Las Cruces Sun News 04/29/2014, Page A04
Roberts Court has unique views on persons, money and speech
By Dan Townsend
The Roberts Court has produced interesting decisions, including that corporations are “persons” and money is speech.
Take for instance the “persons” argument. Logic would tell you that being a “person” has something to do with being a human being.
Not so fast. U.S. law has conferred “personhood” on, besides corporations: governmental bodies, such as cities and counties; foreign governments suing in U.S. courts; any party having a claim against an estate; and, amazingly, certain slaves! The twist here is that, (though they were normally considered a form of “livestock” in pre-Civil War southern states) slaves attained “personhood” under the law if the slave was “capable of committing a riot in association with white men” (this last definition an interesting form of negative emancipation). (Bouvier’s Law Dictionary, 1856). Sadly, slaves other than those mentioned, though “freed” in stages through 1867, were not accorded full “personhood citizenship” until it was given their descendants by the 1964 Civil Rights Act.

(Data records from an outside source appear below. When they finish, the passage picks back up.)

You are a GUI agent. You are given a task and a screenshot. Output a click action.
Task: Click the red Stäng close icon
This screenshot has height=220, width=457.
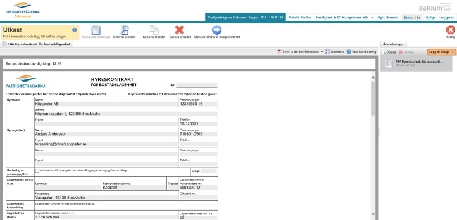pyautogui.click(x=450, y=30)
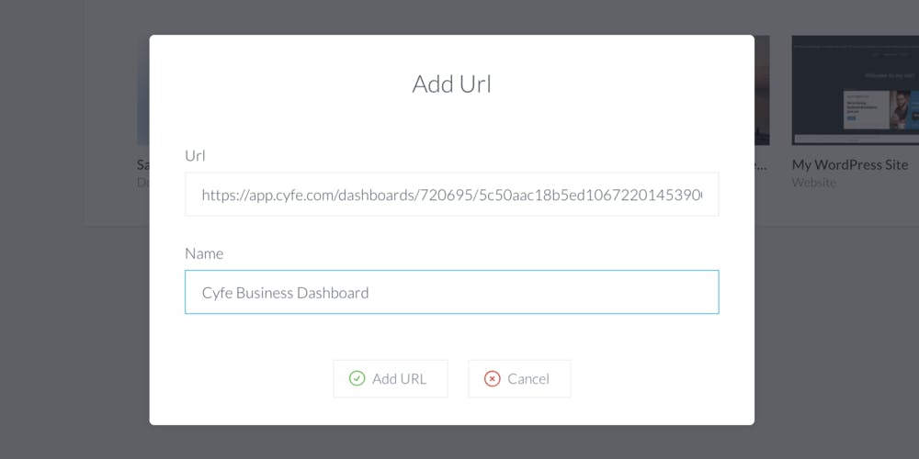Focus the Url input field with cyfe.com address
Image resolution: width=919 pixels, height=459 pixels.
(451, 195)
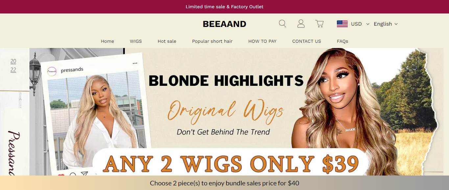Select the Popular short hair menu
The image size is (449, 190).
212,41
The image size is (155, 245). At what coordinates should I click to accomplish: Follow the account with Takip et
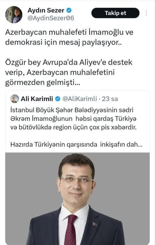pyautogui.click(x=115, y=13)
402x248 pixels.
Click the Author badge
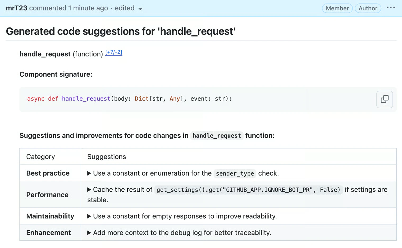[x=368, y=8]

The artificial “persons” mentioned above may have some advantages over human persons, such as immortality. For example, corporations, originally formed for specific short-term projects such as financing a cargo of slaves or sugar, never seem to die — changing their names (Phillip Morris to Altria, for example); ownership, as their stock is bought and sold; as well as their nationalities, as assets, production and markets render national boundaries invisible.
Money is another matter. Since the Roberts Court has determined that money is speech, how about terrorism— considered by various students of the phenomenon to be a lethal form of “political speech.”
Justice Roberts specifically stated at one point that speech designed to incite terrorism was only a problem if it was coordinated with a “foreign” terrorist organization (FTO). His statement would appear to suggest that speech designed to incite terrorism, if emanating from purely domestic sources, is protected by the First Amendment.
As this is written, news of the latest in a long chain of murderous outrages by Klan members surfaces in a peaceful community near Kansas City. “Speech” at the point of a gun. How many armed “sleeper cells” and neurotic individuals are there around the U.S. poised to act in a similar way — triggered by the “incitement” previously mentioned?
Getting back to the money/ speech nexus, TomPerkins, an outspoken advocate for the “rights” of the super-rich, suggested that a person should have as many votes as he pays dollars in taxes. I suppose that Mr. Perkins’ reasoning is that the poor who pay little or no taxes should have no right to vote or a say in public affairs.
The irony is that Perkins’ argument only works when you have a progressive tax system— which the rich and their advocates in Congress are aggressively trying to get rid of.
His other problem is that, in my experience, the richest in every country use every trick in the book to avoid paying taxes anyway — eliminating the advantage he seeks.
The avalanche of oligarch money in coming elections, freed by the Roberts Court in the Mc-Cutcheon decision, would appear to make ordinary voter participation irrelevant — not to mention other restrictions on voter access proposed by primitive thinkers at various levels of government.
Without voters, who will select our future leaders — those with the most guns or the most money? Will it matter?